Revise the records below so that every "Instruction" becomes "Goal", and leave everything else as it is.
***** RECORDS FOR THE EXERCISE *****
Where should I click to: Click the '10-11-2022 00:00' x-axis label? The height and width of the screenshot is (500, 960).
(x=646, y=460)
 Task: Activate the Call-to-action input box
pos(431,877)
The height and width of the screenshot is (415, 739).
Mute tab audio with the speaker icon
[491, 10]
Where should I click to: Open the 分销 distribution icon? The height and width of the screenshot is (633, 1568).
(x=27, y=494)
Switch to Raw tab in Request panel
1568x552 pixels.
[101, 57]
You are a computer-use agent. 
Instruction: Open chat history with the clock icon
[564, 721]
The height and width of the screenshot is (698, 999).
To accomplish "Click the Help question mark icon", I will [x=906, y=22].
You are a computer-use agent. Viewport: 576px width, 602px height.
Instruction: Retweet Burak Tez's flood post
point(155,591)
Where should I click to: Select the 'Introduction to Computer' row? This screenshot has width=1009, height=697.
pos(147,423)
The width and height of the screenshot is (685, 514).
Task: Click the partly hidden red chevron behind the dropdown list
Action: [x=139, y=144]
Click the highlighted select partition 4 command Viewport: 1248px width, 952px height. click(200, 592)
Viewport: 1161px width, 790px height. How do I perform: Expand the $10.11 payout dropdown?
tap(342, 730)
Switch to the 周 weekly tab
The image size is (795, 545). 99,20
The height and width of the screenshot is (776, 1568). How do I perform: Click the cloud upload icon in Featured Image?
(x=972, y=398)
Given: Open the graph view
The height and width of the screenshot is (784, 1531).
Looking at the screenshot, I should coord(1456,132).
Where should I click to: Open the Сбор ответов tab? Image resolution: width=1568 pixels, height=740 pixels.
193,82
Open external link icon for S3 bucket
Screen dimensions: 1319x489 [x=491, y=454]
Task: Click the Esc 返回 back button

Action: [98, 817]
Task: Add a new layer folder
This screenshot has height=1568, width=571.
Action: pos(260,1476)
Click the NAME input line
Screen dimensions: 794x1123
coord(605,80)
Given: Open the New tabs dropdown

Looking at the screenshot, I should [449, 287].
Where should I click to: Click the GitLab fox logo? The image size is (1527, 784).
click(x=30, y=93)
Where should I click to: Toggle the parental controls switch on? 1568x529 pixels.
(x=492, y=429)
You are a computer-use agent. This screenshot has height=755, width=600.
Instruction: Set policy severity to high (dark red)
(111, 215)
*****
FINISHED ANSWER:
Where should I click to: Click the '10-11-2022 00:00' x-axis label? The height and width of the screenshot is (500, 960).
(x=646, y=460)
 Task: Activate the Call-to-action input box
pos(431,877)
The height and width of the screenshot is (415, 739).
Mute tab audio with the speaker icon
[491, 10]
Where should I click to: Open the 分销 distribution icon? The height and width of the screenshot is (633, 1568).
(x=27, y=494)
Switch to Raw tab in Request panel
1568x552 pixels.
[101, 57]
You are a computer-use agent. 
Goal: Open chat history with the clock icon
[564, 721]
The height and width of the screenshot is (698, 999).
To accomplish "Click the Help question mark icon", I will [x=906, y=22].
You are a computer-use agent. Viewport: 576px width, 602px height.
Goal: Retweet Burak Tez's flood post
point(155,591)
Where should I click to: Select the 'Introduction to Computer' row? This screenshot has width=1009, height=697.
pos(147,423)
The width and height of the screenshot is (685, 514).
Task: Click the partly hidden red chevron behind the dropdown list
Action: [x=139, y=144]
Click the highlighted select partition 4 command Viewport: 1248px width, 952px height. click(200, 592)
Viewport: 1161px width, 790px height. How do I perform: Expand the $10.11 payout dropdown?
tap(342, 730)
Switch to the 周 weekly tab
The image size is (795, 545). 99,20
The height and width of the screenshot is (776, 1568). How do I perform: Click the cloud upload icon in Featured Image?
(x=972, y=398)
Given: Open the graph view
The height and width of the screenshot is (784, 1531).
Looking at the screenshot, I should coord(1456,132).
Where should I click to: Open the Сбор ответов tab? Image resolution: width=1568 pixels, height=740 pixels.
193,82
Open external link icon for S3 bucket
Screen dimensions: 1319x489 [x=491, y=454]
Task: Click the Esc 返回 back button

Action: [98, 817]
Task: Add a new layer folder
This screenshot has height=1568, width=571.
Action: pos(260,1476)
Click the NAME input line
Screen dimensions: 794x1123
coord(605,80)
Given: Open the New tabs dropdown

Looking at the screenshot, I should [449, 287].
Where should I click to: Click the GitLab fox logo? The image size is (1527, 784).
click(x=30, y=93)
Where should I click to: Toggle the parental controls switch on? 1568x529 pixels.
(x=492, y=429)
You are a computer-use agent. This screenshot has height=755, width=600.
Goal: Set policy severity to high (dark red)
(111, 215)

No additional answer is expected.